Similar fires occurred in warehouses in Poland and the UK. Then, in September this year, Lithuanian prosecutors charged 15 people with terrorism, the BBC reported.
They said individuals linked to Russian intelligence planted explosive devices in vibrating massage pads that were activated by electronic timers. All parcels were sent from Lithuania.
Investigators also said they believed these were test launches aimed at sabotaging flights to the United States and Canada.
“You can’t imagine Europe going to war with Russia over some balloons in Lithuania“,” Patrick told Business Insider. – And then this is where you reach the limit? Europe wants to know what the limit is?”
“So that’s the problem,” he added. “If they blow up a railroad or detonate an incendiary device on a transatlantic flight, what's the next step? Do people want to know what happens next?”
These incidents show how Europeans are facing a new reality since the outbreak of war in Ukraine in 2022.

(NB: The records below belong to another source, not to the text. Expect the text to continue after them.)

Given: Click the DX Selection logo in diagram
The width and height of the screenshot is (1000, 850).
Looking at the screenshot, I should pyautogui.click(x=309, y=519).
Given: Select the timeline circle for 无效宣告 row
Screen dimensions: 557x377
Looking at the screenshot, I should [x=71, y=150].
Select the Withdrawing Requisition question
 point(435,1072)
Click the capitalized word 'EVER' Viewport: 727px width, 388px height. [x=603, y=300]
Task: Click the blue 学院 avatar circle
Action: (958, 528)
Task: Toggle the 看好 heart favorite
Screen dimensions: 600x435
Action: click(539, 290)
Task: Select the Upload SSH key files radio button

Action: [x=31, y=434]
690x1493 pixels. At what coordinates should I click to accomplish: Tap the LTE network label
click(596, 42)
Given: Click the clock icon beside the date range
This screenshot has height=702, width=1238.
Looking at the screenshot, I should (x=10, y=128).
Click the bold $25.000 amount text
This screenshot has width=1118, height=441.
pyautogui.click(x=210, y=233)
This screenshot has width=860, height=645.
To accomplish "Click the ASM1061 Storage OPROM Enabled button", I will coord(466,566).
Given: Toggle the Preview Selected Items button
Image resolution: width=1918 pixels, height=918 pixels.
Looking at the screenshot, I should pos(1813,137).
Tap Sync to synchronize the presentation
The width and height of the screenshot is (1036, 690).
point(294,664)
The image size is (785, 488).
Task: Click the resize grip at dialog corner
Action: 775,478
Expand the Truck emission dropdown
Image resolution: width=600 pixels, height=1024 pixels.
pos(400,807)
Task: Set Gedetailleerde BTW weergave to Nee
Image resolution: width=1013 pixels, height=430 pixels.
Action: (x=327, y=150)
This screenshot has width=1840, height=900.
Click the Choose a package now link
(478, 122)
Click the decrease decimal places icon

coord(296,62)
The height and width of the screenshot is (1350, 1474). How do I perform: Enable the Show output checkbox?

Even Dublin Airport, more than 1,500 miles from Kyiv, experienced a drone incident. Ukrainian President Volodymyr Zelensky arrived in the Irish capital ahead of schedule earlier this month, before drones were spotted nearby.
Some European leaders have called for the creation drone wall — an air defense system in the east of the continent to stop drones launched from Russia.
Although discussions continue over peace agreement in UkraineTensions are likely to remain high.
“Even if Ukraine war will come to some kind of hold, ceasefire, peace agreement, I think we can expect Russia to continue this,” Patrick said. “Now they've got a taste for it.”